Jones – onetime anti-Islamic pastor and now anti-Islamic public nuisance – is up to his old tricks again. Say what you will about him, he is certainly single-minded. He really, really wants to burn Korans.
Jones, former pastor of the Dove World Outreach Center, a small Pentecostal church in Gainesville, announced several weeks ago that he would re-enact the publicity stunt he was forced to abort in 2010. On that occasion, he intended to publicly burn a copy of the Koran, but senior national officials, including then-Secretary of State Colin Powell, persuaded him that some of our allies who are Muslim might not take it so well.
Now, in his own manifestation of Fahrenheit 451, he wants to burn 2,998 of them, one for each victim of Sept. 11. A citizen of Mulberry, a small town just south of Lakeland, offered his private land as a stage for this publicity stunt, but last week he backed out, saying that the pasture was too soggy.

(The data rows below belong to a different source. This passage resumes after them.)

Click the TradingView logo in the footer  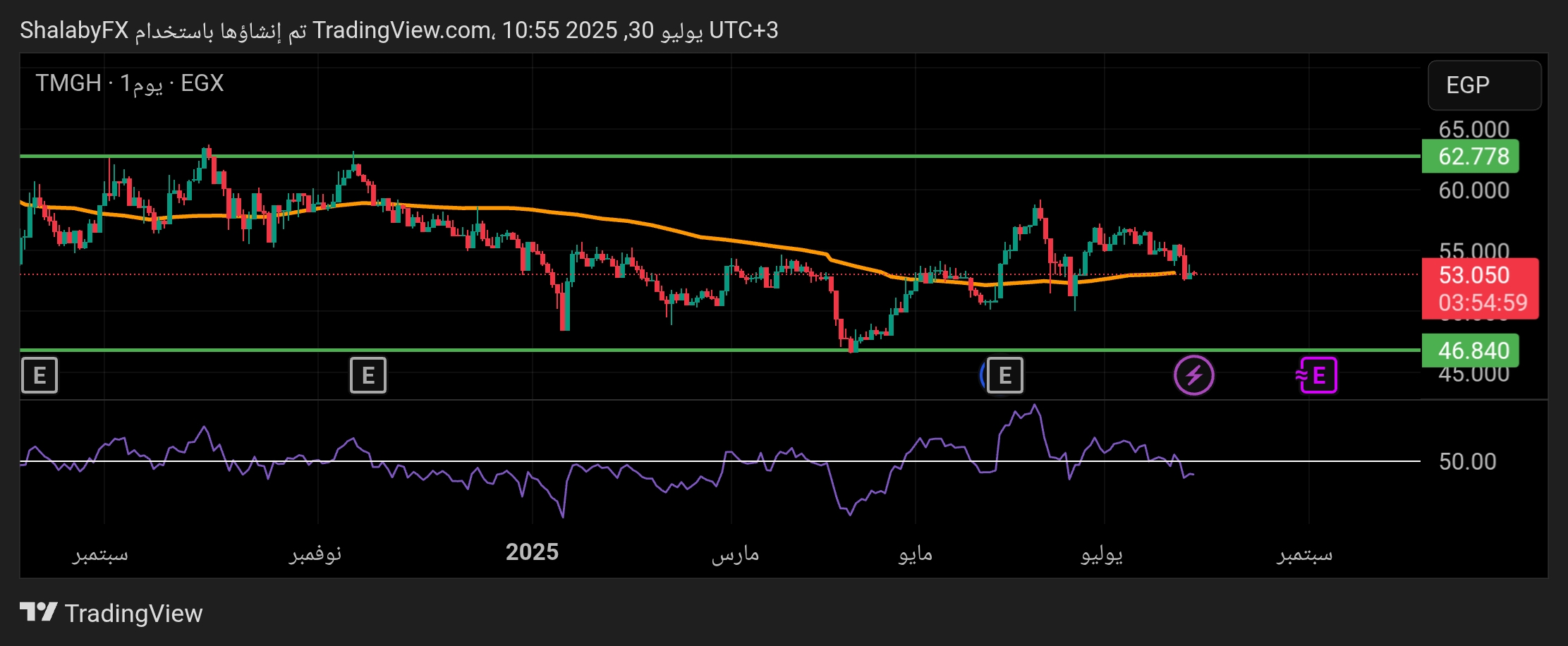(111, 613)
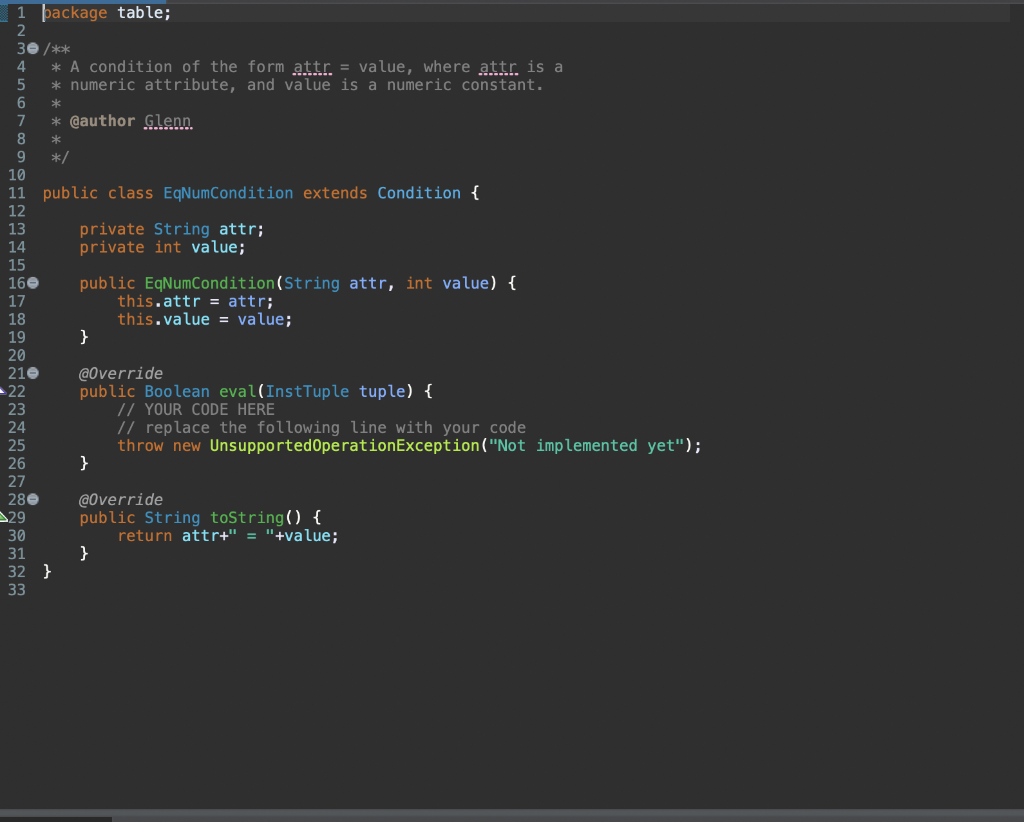This screenshot has height=822, width=1024.
Task: Click the underlined author name Glenn
Action: 168,121
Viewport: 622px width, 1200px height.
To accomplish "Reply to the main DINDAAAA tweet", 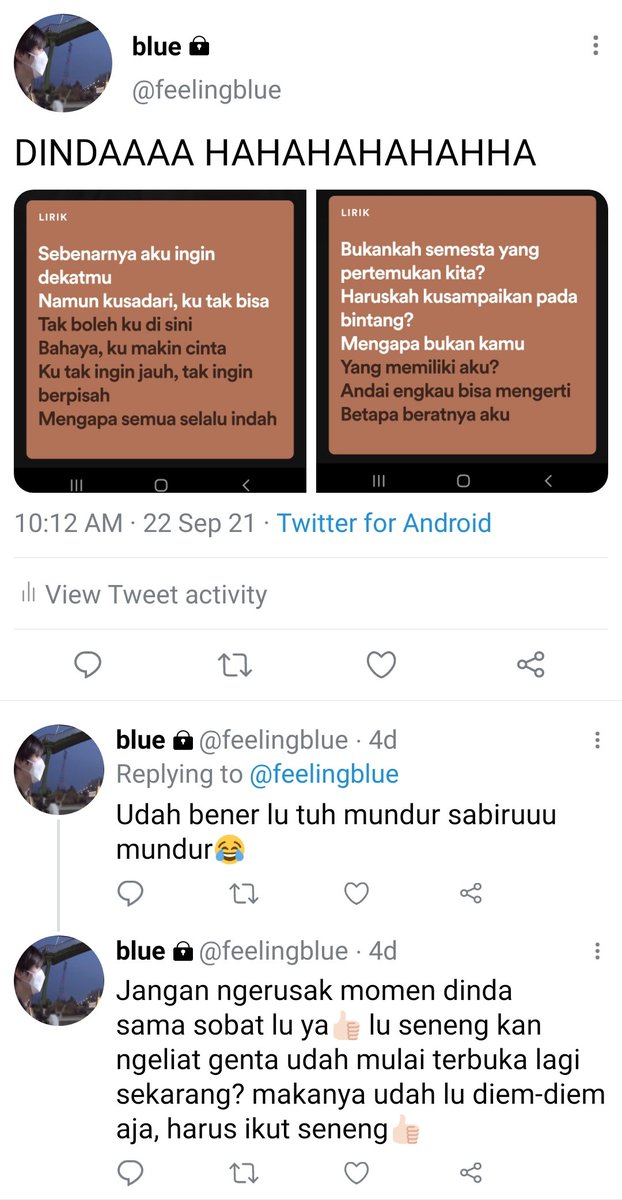I will point(89,664).
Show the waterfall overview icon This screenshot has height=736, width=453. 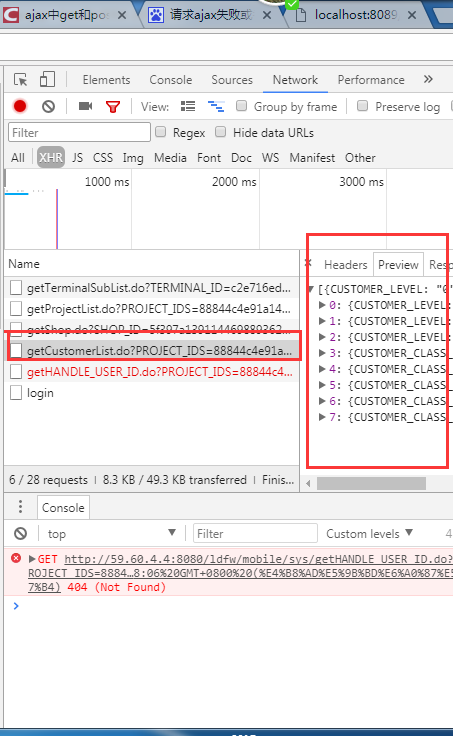(x=216, y=107)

According to reports in The Ledger of Lakeland, Jones scouted around and found a nearby public park that he thought would do nicely, but Polk County officials say that any plan to burn about 3,000 books would need a permit.
That many books would make quite a large bonfire. I would think you’d want a fire truck standing by, even in the midst of the rainy season, lest the size of the fire match that of Jones’ appetite for publicity and burn down the park.
The situation is still evolving, with Jones threatening to go ahead with his little ceremony anyway. A citizens group has planned a counter-protest. My guess is that the county leaders by hook or by crook will prevail. Jones will bluster and put up some lame excuse and slink away without igniting his unholy pyre.
It is worth noting that Jones’ self-described purposes for carrying out this despicable act are very much at odds with the act itself. He is claiming that it is not aimed at all Muslims but is some kind of protest against extremists who try to forcibly convert others to Islam.
Jones told Tampa TV station WTSP that “we by no means, and never in any of the protests we have ever done, demonstrated any type of hate. And we definitely do not hate Muslims. We respect their right here in America to be here, to practice their religion under the First Amendment. It’s not about Muslims, it is about that violent core message that Islam has.”
So Jones claims he doesn’t hate Muslims, he’s just trying to protest their violent religion by burning their holy book. Got that?
A photo in The Ledger captured a telling message on Jones’ T-shirt. It said, “Everything I know about Islam I learned on 9/11.” His desire to burn the Korans is transparently nothing other than a blind act of retaliatory hatred against Islam generally.
You would think that after 12 years of war in Iraq and Afghanistan, the deaths of hundreds of thousands of Muslims in those two countries, the capture of Khalid Sheik Mohammed, mastermind of the Sept. 11 attacks, and the commando-raid killing of Osama bin Laden, Jones would have had his fill of revenge.
But despite his disclaimer, you can’t escape the feeling that if Jones thought he could get away with burning 3,000 Muslims on the National Mall, he wouldn’t hesitate to do so.
As the German Jewish poet Heinrich Heine prophetically said, “Where books are burned, human beings are destined to be burned too.”